Any agreement reached in the Senate would have to also get through the Democratic-controlled House. Speaker Nancy Pelosi, D-Calif., has been in regular contact with Schumer and Mnuchin, according to aides. But she sent a "Dear Colleague" letter to House Democrats on Friday evening, calling McConnell's bill "a nonstarter" as written and listing things that must be in the bill to gain Democratic support.
"Any response package must greatly increase Unemployment Insurance and Medicaid, help small businesses survive, expand paid sick and family leave and put money directly into the hands of those who need it most," Pelosi said.

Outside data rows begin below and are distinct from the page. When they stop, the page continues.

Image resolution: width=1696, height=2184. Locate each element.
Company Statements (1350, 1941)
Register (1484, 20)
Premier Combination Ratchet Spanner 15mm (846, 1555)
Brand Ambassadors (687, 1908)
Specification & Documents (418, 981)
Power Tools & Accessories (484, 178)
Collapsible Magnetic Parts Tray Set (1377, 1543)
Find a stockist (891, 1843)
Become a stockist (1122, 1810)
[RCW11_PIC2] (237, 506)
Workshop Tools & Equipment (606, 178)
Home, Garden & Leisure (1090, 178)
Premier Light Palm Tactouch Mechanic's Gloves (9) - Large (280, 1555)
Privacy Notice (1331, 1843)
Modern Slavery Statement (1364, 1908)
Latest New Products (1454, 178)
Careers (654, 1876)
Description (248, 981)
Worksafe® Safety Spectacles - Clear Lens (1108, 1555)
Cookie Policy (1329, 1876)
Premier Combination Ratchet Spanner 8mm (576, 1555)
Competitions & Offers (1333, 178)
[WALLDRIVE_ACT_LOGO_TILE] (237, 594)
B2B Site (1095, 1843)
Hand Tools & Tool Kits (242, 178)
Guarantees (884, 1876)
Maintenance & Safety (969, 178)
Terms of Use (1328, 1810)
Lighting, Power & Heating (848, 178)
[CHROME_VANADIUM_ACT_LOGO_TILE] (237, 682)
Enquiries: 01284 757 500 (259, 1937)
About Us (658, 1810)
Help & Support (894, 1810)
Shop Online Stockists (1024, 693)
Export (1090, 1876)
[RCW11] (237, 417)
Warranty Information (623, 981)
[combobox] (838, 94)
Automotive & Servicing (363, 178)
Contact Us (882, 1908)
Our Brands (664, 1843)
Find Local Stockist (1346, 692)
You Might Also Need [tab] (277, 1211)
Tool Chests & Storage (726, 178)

Democrats are also pushing for a large supplemental spending package to help federal agencies, health care providers and states cope with the coronavirus. A Senate GOP aide said that side of the aisle was also coming around to that idea, which the White House had earlier wanted kept separate from the stimulus.
Including a supplemental spending component was "essential," according to the aide, who wasn't authorized to speak for the record, particularly to help the Veterans Health Administration and Federal Emergency Management Agency.
Democrats are also pushing for a "stabilization fund" to help states and localities meet budget shortfalls due to steep declines in tax receipts stemming from COVID-19's impact. Ueland and other Republicans Friday pointed out that states have "rainy day funds" totaling some $50 billion overall, but nonetheless Ueland said it was on the table for discussion.
“We have heard that from Democrats. We have certainly heard that from the nation’s governors. But we’re not in a position to make any announcements on that tonight," he said. "But we are definitely talking about that.”
Rebates for the poor
Kudlow said the emerging bill would likely retain the centerpiece of the earlier Republican stimulus plan, with $3,400 tax rebates for a family of four. But still in play was the structure of the rebate, with Democrats and some Republicans arguing the original version would shortchange low-income workers because they'd receive checks only half the size of households earning more.
Ueland hinted that the final package would address some of the concerns about unequal rebates in the bill. "We are headed in a very good direction to make sure aid flows directly to lower-income Americans," he said late Friday.
Wyden added that he'd like to see certain corporate tax breaks stripped from the GOP bill, including one provision that would fix a 2017 tax law mistake and help U.S. firms with foreign subsidiaries.
According to records filed with the Senate, companies like Atlanta-based Coca-Cola Co. and the trade association representing hedge funds have been lobbying for standalone legislation, introduced last year by Georgia Rep. John Lewis, a Democrat, and former Sen. Johnny Isakson, R-Ga., to correct the drafting error.
"That is a complete nonstarter for us on our side. Senate Democrats are going to oppose it very strongly and I think the administration will have a very tough time trying to defend that," said Wyden. He added the provision has “nothing to do with COVID-19” and is “fundamentally unfair.”
David Lerman and Paul M. Krawzak contributed to this report.